• _EXERCISE_: Give the records back exactly as written, but without the images.

• _Stored entries_:
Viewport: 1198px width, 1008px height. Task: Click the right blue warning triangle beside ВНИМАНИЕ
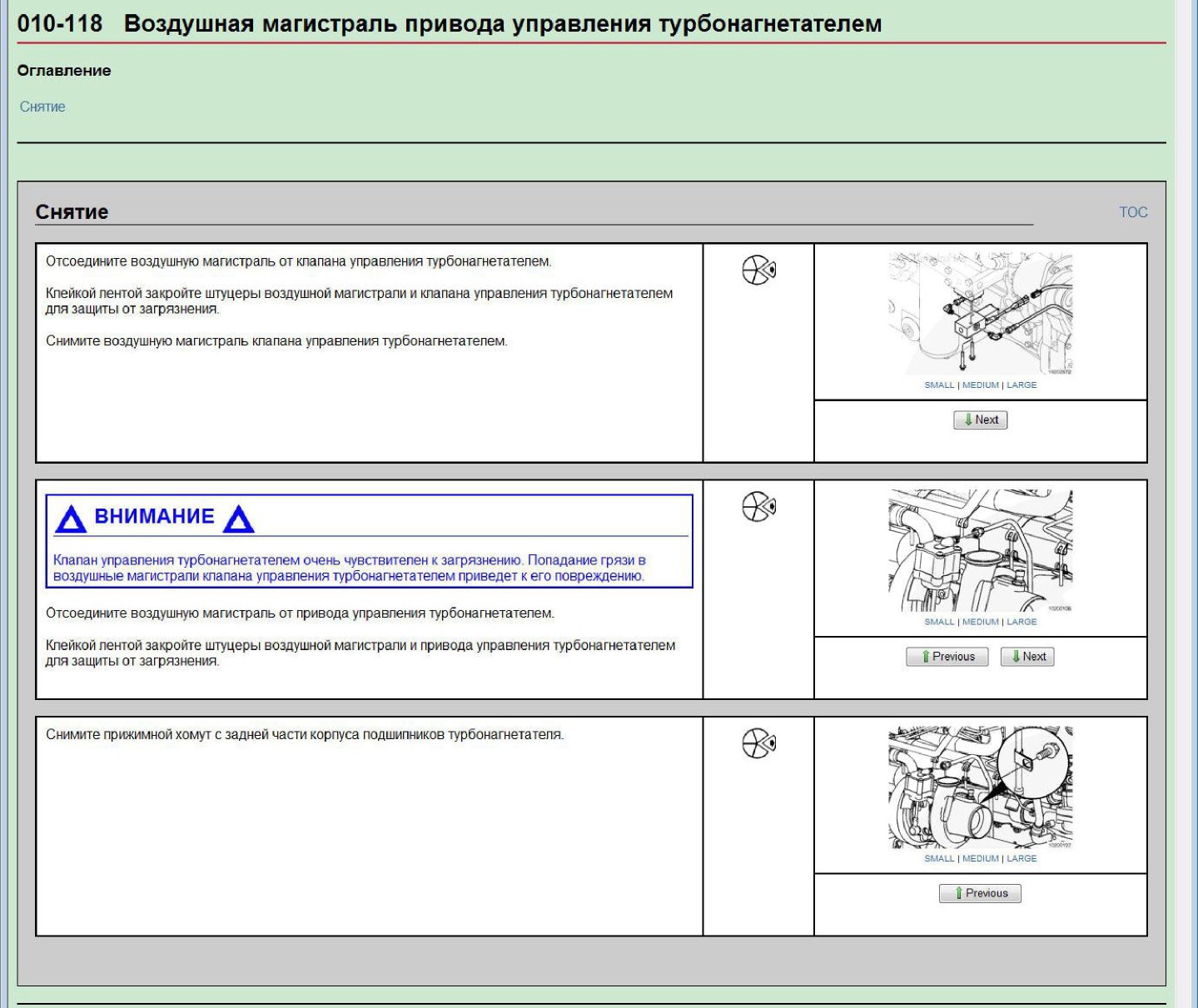coord(239,519)
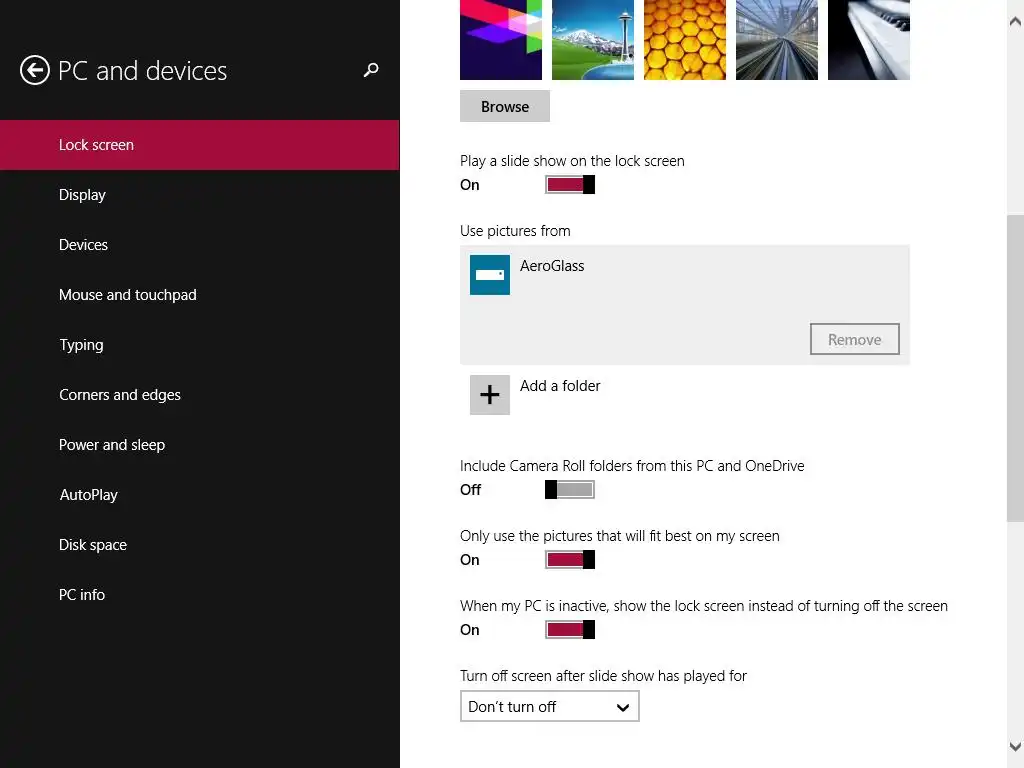Open the Don't turn off dropdown
Screen dimensions: 1024x768
click(x=549, y=706)
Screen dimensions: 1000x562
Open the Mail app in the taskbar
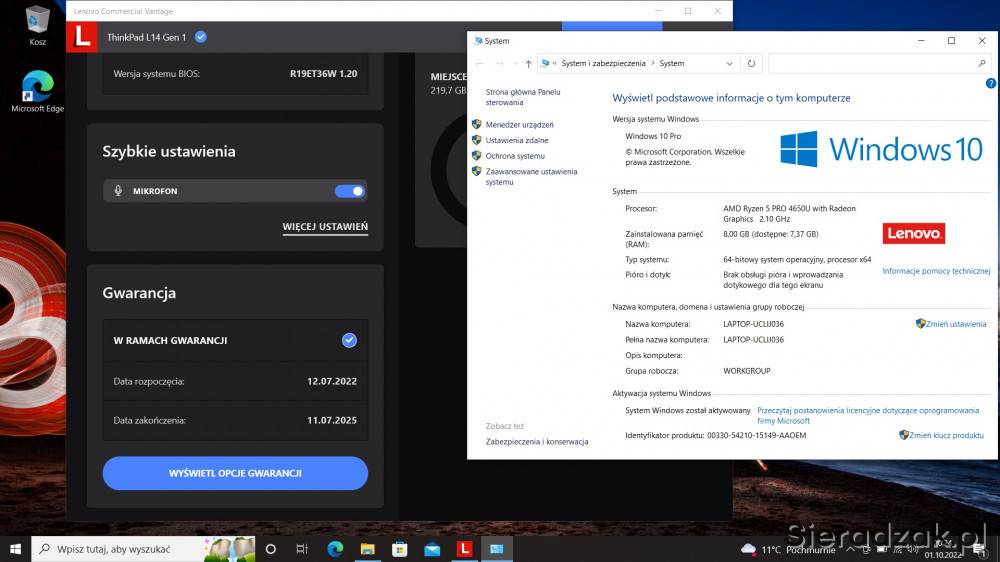(x=432, y=549)
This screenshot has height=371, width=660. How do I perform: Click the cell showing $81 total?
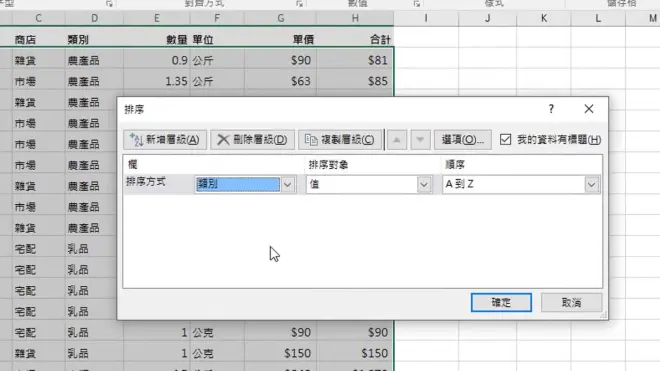click(355, 60)
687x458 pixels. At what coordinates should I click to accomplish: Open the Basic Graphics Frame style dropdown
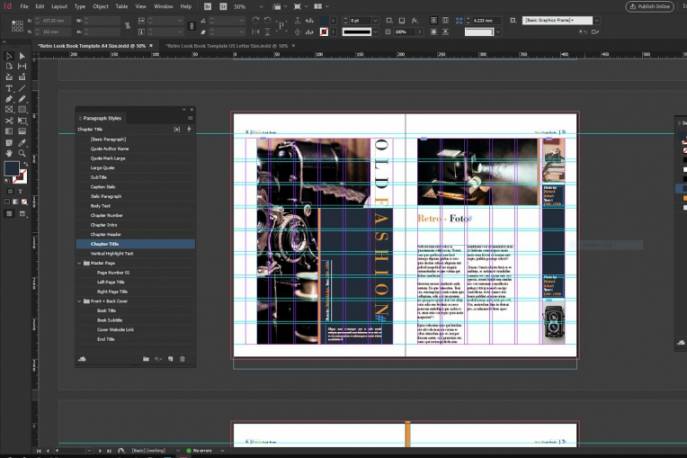(x=598, y=20)
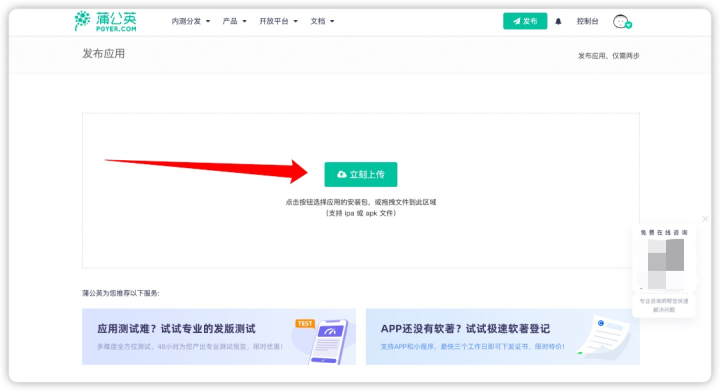Screen dimensions: 720x391
Task: Click the 立刻上传 upload button
Action: [360, 174]
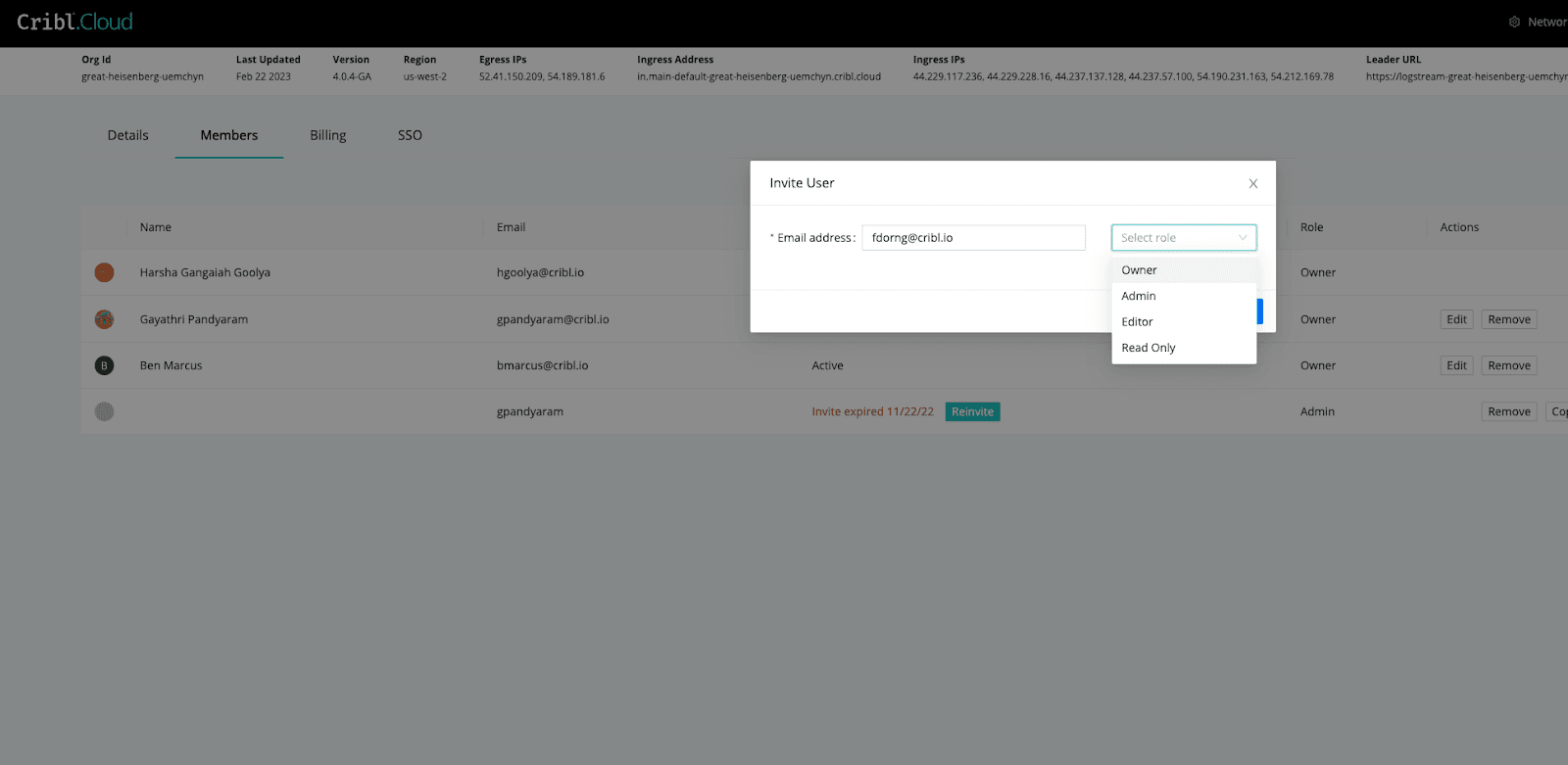Screen dimensions: 1568x765
Task: Click Harsha Gangaiah Goolya's avatar
Action: point(104,272)
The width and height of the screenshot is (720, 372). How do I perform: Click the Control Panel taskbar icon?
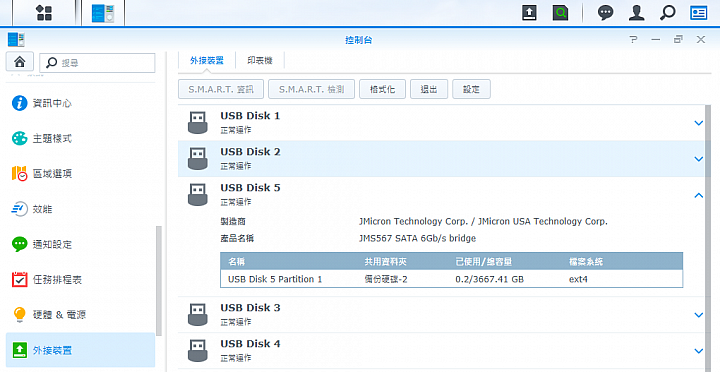point(102,13)
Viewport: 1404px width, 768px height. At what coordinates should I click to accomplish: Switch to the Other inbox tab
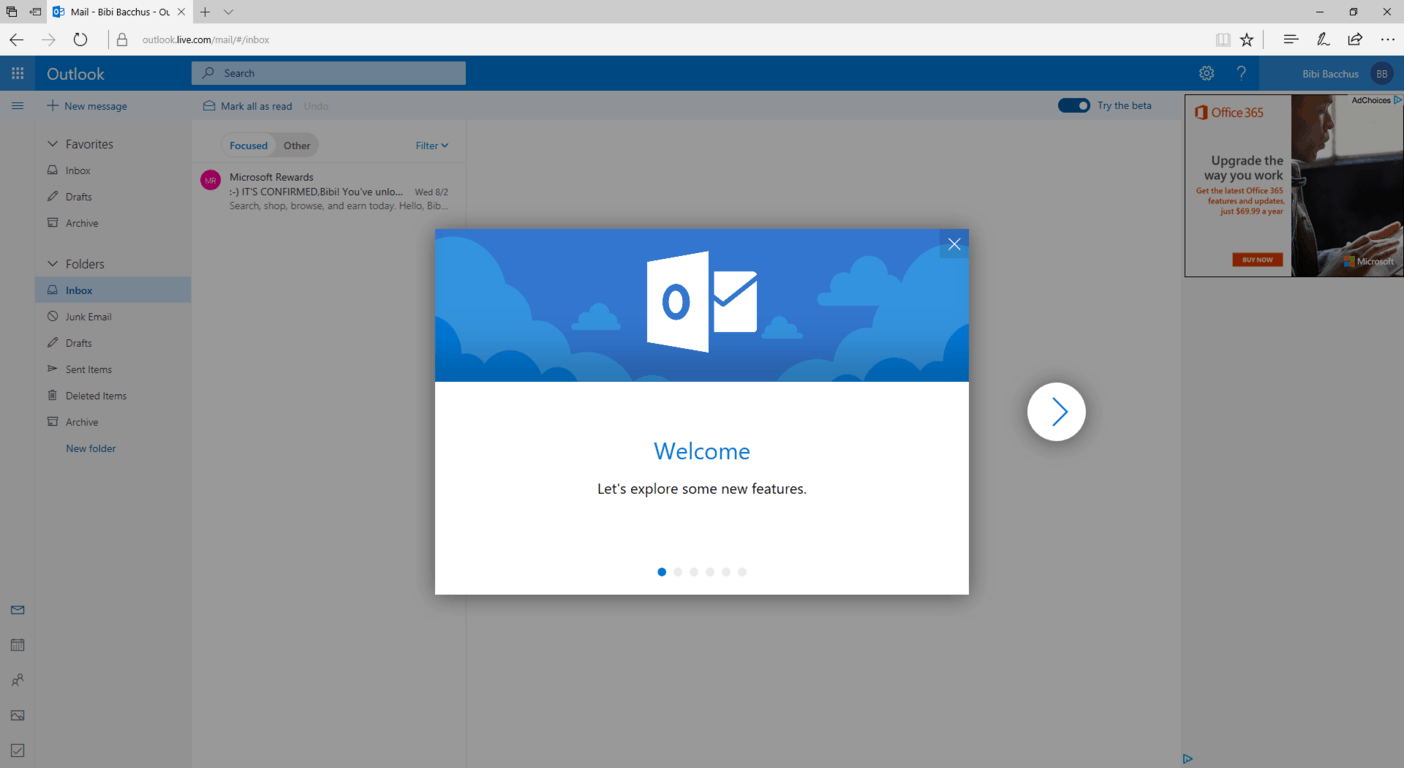coord(297,146)
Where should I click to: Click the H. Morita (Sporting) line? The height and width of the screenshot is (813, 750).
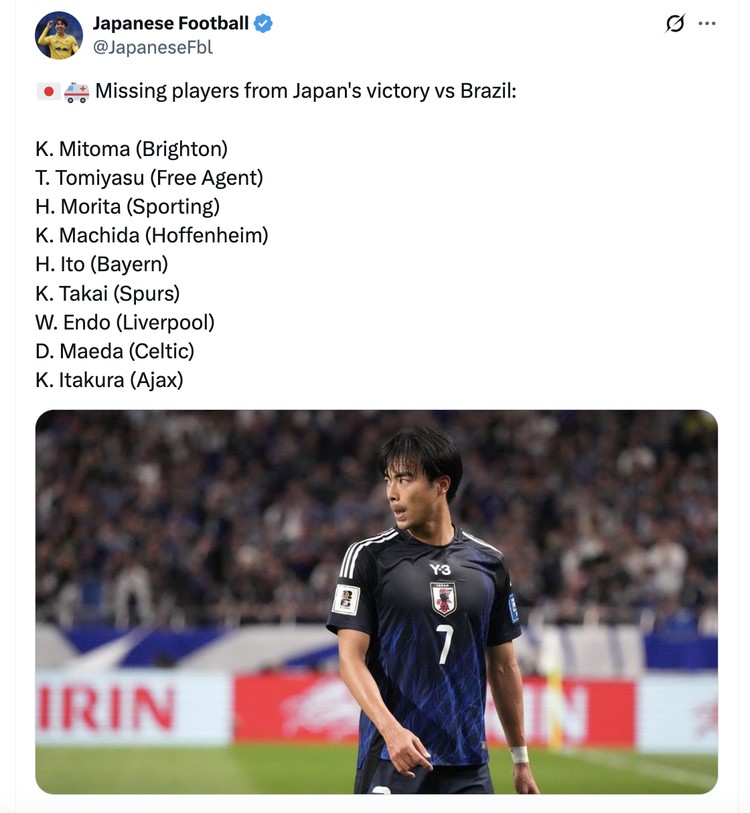click(x=127, y=207)
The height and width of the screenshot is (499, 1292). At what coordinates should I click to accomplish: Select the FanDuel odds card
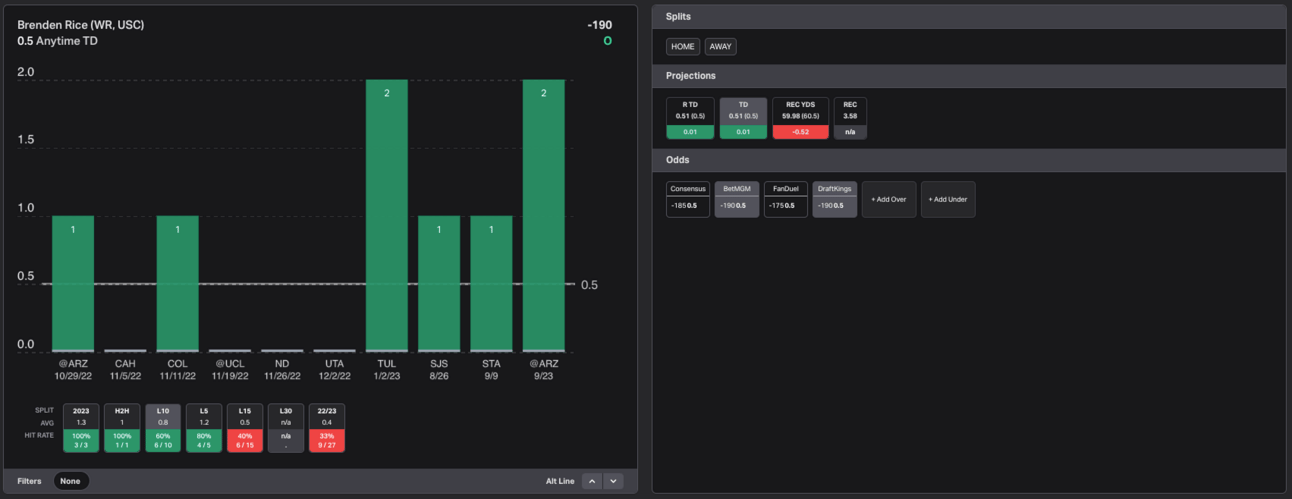click(786, 199)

• _WRITTEN SOLUTION_:
Viewport: 1198px width, 1008px height. Task: Click the right blue warning triangle beside ВНИМАНИЕ
coord(239,519)
Open the Don't turn off dropdown
Screen dimensions: 1024x768
click(x=549, y=706)
Screen dimensions: 1000x562
Open the Mail app in the taskbar
(x=432, y=549)
This screenshot has height=371, width=660. How do I perform: Click the cell showing $81 total?
click(355, 60)
687x458 pixels. At what coordinates should I click to accomplish: Open the Basic Graphics Frame style dropdown
(x=598, y=20)
Screen dimensions: 720x391
Task: Click the 立刻上传 upload button
Action: [360, 174]
Screen dimensions: 1568x765
Task: Click Harsha Gangaiah Goolya's avatar
Action: point(104,272)
The width and height of the screenshot is (720, 372). How do I perform: Click the Control Panel taskbar icon?
point(102,13)
Viewport: 1404px width, 768px height. At what coordinates should I click to accomplish: Switch to the Other inbox tab
coord(297,146)
Where should I click to: Click the H. Morita (Sporting) line? The height and width of the screenshot is (813, 750).
click(x=127, y=207)
The height and width of the screenshot is (499, 1292). At what coordinates should I click to accomplish: Select the FanDuel odds card
click(786, 199)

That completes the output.